> Extract provided
──────────────────────────────

Local Port Forwarding
Access a remote service (e.g., a database on port 3306) through an encrypted SSH tunnel:
bash
ssh -L 3306:localhost:3306 user@server
Now connect to localhost:3306 on your machine — the traffic is tunneled through SSH to the server’s port 3306.
Remote Port Forwarding
Expose a local service through the remote server:
bash
ssh -R 8080:localhost:80 user@server
Now anyone connecting to server:8080 is tunneled to your local machine’s port 80.
SCADA Use Case
SSH tunneling is commonly used to secure Modbus TCP (port 502), IEC 104 (port 2404), and OPC UA (port 4840) traffic over untrusted networks — without modifying the SCADA application.
bash
# Tunnel Modbus TCP through SSH
ssh -L 502:192.168.1.100:502 user@gateway
Your SCADA master connects to localhost:502. SSH forwards the traffic to the remote RTU at 192.168.1.100:502 through an encrypted tunnel.

──────────────────────────────

> Recorded information
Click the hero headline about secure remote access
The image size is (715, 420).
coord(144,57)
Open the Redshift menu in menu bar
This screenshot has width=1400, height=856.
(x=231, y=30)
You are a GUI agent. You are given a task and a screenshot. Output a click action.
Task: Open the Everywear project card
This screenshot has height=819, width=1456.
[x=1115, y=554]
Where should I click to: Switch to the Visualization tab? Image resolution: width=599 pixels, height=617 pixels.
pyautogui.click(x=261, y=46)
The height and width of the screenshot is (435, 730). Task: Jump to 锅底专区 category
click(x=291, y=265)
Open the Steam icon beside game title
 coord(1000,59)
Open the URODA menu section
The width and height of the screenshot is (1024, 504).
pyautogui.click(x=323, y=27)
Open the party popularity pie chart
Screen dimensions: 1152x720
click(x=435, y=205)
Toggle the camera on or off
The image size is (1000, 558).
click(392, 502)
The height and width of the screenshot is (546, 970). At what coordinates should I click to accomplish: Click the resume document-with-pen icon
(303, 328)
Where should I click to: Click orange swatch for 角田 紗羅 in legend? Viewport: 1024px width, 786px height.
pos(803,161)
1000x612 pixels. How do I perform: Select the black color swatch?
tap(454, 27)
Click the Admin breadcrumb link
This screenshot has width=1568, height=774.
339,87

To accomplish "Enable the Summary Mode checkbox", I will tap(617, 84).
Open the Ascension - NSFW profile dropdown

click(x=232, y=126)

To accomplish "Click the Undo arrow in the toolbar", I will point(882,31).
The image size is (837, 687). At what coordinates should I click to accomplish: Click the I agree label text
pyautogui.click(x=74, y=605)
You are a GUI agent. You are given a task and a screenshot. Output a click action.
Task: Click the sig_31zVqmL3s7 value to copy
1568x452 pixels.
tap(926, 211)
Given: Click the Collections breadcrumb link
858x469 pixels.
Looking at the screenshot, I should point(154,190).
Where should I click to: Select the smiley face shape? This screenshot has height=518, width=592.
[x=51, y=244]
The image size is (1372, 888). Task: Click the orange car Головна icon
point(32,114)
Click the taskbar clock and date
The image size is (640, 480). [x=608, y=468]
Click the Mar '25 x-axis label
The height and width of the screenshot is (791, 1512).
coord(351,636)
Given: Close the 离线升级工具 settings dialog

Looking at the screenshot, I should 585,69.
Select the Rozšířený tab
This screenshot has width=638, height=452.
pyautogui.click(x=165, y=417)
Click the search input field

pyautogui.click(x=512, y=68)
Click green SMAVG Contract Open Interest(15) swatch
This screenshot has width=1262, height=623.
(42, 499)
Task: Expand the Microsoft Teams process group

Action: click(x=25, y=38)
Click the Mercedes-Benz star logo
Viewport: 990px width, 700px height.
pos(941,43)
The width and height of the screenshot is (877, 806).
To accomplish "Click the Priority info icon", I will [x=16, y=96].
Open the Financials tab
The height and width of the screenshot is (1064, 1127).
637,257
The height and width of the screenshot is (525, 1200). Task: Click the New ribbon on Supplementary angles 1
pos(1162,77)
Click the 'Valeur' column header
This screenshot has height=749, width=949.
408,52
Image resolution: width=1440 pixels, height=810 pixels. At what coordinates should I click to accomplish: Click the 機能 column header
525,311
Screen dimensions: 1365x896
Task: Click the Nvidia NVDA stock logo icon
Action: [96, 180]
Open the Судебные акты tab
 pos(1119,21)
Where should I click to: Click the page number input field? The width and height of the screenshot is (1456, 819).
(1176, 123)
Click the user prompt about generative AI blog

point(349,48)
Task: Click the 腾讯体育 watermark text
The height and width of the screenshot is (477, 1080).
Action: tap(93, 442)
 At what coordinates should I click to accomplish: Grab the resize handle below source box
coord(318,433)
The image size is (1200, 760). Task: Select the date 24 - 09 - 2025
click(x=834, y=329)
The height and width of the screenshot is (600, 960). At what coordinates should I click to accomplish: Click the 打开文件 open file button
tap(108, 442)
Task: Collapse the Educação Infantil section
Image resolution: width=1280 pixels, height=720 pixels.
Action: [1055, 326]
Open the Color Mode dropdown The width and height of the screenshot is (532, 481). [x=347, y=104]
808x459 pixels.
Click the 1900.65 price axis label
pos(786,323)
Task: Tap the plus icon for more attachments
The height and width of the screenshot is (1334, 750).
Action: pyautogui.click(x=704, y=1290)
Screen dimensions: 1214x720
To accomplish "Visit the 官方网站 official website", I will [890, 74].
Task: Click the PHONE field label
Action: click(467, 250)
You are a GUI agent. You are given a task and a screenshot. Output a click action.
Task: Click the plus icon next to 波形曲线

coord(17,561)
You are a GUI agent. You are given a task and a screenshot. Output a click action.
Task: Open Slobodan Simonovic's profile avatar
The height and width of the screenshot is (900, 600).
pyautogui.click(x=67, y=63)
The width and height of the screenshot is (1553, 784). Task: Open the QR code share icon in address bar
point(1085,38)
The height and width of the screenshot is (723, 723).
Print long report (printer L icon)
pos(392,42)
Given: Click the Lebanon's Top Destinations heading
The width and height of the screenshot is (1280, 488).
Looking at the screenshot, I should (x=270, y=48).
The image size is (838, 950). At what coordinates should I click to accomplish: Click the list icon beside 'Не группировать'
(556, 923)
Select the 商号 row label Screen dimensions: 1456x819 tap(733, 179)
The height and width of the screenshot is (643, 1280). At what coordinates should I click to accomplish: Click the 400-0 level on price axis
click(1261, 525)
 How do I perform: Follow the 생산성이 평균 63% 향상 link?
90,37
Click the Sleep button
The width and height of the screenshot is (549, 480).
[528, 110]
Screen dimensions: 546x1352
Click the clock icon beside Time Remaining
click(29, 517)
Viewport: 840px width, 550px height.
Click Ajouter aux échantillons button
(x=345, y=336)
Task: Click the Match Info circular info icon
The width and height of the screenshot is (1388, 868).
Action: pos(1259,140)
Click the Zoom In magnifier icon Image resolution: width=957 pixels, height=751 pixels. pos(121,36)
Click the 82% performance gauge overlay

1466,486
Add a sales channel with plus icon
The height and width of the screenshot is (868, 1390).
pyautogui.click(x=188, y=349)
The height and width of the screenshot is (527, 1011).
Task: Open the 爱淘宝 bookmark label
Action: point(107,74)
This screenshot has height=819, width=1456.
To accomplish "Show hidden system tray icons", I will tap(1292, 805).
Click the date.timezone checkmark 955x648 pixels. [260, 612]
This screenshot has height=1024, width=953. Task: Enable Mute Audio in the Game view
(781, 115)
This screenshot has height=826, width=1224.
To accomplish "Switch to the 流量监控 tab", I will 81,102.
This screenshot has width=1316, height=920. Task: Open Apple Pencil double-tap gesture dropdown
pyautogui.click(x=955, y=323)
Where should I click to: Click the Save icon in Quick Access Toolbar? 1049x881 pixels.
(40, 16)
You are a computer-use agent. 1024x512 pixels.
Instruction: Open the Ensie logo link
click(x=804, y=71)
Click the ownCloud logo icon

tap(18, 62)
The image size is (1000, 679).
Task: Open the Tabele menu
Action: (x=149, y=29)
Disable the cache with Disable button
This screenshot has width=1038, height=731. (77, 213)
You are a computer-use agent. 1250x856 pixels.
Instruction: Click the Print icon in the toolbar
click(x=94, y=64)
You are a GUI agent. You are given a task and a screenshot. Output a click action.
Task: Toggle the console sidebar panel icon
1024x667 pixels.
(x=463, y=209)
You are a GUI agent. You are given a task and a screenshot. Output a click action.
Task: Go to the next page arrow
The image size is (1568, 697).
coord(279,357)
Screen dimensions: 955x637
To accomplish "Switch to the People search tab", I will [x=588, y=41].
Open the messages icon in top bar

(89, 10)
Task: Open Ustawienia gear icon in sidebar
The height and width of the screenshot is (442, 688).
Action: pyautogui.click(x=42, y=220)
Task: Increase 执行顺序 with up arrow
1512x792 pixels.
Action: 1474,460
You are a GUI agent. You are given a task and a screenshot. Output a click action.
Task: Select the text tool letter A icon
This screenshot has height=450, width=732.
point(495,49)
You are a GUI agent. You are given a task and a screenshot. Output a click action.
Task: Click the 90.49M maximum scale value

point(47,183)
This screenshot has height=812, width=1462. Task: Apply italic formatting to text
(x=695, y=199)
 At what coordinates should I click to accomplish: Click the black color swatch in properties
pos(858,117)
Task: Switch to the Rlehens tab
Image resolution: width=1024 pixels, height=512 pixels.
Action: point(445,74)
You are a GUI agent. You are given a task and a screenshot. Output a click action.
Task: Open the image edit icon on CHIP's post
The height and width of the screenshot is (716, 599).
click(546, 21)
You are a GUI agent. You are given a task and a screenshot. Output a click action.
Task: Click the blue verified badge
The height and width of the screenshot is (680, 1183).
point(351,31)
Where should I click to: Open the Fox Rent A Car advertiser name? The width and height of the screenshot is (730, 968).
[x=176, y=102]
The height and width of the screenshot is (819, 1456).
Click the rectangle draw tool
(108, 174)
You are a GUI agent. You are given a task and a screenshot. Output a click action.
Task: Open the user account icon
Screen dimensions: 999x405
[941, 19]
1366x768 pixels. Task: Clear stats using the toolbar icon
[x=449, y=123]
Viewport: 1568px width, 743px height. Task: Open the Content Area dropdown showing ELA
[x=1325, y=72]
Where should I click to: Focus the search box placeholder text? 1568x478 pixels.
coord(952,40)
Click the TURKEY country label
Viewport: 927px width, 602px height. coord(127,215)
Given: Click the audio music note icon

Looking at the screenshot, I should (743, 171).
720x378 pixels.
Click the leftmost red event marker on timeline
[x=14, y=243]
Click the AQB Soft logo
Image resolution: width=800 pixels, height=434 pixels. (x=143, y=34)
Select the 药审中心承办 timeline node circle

──────────────────────────────

> Task to complete
Using the SSH tunneling text, explain in one to three sentences why SSH tunneling is applied to SCADA traffic such as Modbus TCP. The data has no connection to the SSH tunneling text.

> Finished answer
SSH tunneling secures Modbus TCP, IEC 104, and OPC UA traffic when it crosses untrusted networks. It does this without requiring any change to the SCADA application.